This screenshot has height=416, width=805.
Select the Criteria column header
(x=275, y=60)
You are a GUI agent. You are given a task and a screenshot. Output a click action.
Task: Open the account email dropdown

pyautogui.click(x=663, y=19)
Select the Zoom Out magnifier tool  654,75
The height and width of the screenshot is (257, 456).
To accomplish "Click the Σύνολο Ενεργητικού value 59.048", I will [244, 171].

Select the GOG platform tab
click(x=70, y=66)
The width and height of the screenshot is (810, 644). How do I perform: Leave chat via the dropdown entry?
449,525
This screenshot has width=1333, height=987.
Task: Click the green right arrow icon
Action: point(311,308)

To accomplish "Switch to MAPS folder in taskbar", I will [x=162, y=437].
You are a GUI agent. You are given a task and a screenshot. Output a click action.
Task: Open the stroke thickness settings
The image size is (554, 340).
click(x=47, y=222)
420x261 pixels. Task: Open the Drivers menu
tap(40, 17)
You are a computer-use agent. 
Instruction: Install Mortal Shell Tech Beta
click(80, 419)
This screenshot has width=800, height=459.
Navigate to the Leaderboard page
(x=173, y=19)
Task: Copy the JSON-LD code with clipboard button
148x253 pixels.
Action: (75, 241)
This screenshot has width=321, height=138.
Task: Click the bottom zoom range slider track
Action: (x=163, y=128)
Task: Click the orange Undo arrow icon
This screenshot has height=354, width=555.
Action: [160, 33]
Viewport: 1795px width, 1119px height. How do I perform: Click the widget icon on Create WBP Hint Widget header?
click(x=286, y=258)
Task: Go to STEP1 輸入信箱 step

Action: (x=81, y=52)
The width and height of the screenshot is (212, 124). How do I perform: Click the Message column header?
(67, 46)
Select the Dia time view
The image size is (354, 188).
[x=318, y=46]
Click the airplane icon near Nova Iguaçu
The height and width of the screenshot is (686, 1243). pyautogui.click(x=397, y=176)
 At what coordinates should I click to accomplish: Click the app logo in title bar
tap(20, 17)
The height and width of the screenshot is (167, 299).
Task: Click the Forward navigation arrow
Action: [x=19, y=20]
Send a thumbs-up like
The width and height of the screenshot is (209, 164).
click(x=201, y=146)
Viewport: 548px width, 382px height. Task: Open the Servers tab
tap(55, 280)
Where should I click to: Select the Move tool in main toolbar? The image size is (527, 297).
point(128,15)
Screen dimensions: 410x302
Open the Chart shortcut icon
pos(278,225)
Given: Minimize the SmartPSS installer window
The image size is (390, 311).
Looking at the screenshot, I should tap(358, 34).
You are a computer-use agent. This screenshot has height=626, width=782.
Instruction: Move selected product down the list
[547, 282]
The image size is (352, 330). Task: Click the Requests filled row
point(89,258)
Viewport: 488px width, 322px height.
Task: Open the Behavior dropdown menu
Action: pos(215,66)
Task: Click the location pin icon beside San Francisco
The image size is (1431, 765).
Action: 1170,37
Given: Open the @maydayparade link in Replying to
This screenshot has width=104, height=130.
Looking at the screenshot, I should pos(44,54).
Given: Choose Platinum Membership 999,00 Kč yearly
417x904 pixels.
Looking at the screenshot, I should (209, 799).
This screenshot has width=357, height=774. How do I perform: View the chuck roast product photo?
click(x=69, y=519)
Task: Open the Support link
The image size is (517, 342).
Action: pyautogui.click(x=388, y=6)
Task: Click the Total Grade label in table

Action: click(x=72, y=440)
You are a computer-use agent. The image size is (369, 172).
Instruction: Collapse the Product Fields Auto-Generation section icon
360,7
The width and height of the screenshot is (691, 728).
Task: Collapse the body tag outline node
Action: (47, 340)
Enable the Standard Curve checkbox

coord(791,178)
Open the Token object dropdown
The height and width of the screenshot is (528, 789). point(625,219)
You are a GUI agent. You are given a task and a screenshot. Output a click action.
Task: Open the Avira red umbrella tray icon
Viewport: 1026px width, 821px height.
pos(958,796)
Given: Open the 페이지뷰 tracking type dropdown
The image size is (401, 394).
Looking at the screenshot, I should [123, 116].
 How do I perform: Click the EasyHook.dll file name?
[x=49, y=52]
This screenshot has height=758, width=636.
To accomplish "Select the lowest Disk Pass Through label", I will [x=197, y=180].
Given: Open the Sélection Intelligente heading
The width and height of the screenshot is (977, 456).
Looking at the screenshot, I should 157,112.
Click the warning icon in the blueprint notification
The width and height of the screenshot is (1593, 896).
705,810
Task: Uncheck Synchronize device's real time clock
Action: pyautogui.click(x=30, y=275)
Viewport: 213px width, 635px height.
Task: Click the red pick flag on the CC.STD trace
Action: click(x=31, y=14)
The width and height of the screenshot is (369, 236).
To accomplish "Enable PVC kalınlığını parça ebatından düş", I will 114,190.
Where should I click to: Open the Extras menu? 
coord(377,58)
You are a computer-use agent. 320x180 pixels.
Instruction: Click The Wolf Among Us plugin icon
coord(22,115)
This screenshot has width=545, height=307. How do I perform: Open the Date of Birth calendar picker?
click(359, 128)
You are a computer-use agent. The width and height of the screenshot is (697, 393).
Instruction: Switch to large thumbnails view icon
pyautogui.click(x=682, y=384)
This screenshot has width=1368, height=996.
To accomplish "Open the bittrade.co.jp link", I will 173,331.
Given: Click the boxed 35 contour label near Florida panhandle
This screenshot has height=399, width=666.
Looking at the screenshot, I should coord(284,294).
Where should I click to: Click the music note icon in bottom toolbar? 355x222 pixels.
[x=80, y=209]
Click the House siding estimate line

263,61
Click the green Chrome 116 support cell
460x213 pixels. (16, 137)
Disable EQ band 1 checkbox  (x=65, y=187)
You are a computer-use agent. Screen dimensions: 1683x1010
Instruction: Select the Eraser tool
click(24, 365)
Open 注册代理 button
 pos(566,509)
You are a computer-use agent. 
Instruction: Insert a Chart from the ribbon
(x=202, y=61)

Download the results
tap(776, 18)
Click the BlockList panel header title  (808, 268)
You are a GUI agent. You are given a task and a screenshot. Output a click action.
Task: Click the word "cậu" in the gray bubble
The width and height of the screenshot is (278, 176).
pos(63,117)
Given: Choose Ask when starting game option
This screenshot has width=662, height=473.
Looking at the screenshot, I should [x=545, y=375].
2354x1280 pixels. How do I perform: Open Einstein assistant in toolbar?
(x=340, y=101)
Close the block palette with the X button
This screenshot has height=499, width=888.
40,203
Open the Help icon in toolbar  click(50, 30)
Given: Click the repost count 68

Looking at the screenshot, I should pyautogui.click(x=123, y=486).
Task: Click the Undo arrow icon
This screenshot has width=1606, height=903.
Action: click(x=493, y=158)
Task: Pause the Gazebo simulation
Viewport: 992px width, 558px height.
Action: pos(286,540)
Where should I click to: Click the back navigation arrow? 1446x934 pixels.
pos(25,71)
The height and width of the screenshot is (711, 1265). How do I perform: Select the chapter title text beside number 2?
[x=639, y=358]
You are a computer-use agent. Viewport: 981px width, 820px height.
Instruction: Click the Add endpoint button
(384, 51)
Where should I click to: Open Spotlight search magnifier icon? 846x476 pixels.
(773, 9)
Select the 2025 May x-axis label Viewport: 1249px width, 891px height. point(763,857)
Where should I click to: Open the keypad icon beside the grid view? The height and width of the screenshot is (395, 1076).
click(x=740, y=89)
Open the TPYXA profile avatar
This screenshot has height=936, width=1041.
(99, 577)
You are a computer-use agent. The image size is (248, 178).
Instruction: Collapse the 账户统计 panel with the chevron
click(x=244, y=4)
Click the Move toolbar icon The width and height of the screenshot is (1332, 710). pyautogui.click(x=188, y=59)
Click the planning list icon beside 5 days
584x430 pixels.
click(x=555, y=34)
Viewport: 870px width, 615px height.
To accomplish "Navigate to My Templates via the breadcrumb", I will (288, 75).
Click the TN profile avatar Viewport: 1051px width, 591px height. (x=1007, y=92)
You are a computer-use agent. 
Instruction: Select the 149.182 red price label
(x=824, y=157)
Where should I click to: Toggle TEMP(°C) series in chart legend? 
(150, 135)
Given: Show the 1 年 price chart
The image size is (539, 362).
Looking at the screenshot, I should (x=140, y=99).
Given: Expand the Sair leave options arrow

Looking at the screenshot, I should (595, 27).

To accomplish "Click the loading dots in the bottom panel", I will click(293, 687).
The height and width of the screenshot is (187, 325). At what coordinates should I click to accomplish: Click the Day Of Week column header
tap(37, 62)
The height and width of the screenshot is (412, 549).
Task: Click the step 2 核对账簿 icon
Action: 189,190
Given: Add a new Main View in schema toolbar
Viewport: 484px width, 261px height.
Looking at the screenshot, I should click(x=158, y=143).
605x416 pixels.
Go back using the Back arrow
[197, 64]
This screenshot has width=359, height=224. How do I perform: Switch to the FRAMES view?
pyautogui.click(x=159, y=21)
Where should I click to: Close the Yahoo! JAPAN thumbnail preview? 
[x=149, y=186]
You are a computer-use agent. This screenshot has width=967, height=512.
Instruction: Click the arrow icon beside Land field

● ● ● ● ●

» **EXERCISE OBJECTIVE**
Quote the records above verbatim, everything from the line containing "This screenshot has width=800, height=459." down to the line containing "pos(278,225)", both of those lines included.

» **THE REPLY**
This screenshot has width=800, height=459.
Navigate to the Leaderboard page
(x=173, y=19)
Task: Copy the JSON-LD code with clipboard button
148x253 pixels.
Action: (75, 241)
This screenshot has width=321, height=138.
Task: Click the bottom zoom range slider track
Action: (x=163, y=128)
Task: Click the orange Undo arrow icon
This screenshot has height=354, width=555.
Action: [160, 33]
Viewport: 1795px width, 1119px height. How do I perform: Click the widget icon on Create WBP Hint Widget header?
click(x=286, y=258)
Task: Go to STEP1 輸入信箱 step

Action: (x=81, y=52)
The width and height of the screenshot is (212, 124). How do I perform: Click the Message column header?
(67, 46)
Select the Dia time view
The image size is (354, 188).
[x=318, y=46]
Click the airplane icon near Nova Iguaçu
The height and width of the screenshot is (686, 1243). pyautogui.click(x=397, y=176)
 At what coordinates should I click to accomplish: Click the app logo in title bar
tap(20, 17)
The height and width of the screenshot is (167, 299).
Task: Click the Forward navigation arrow
Action: [x=19, y=20]
Send a thumbs-up like
The width and height of the screenshot is (209, 164).
click(x=201, y=146)
Viewport: 548px width, 382px height. Task: Open the Servers tab
tap(55, 280)
Where should I click to: Select the Move tool in main toolbar? The image size is (527, 297).
point(128,15)
Screen dimensions: 410x302
Open the Chart shortcut icon
pos(278,225)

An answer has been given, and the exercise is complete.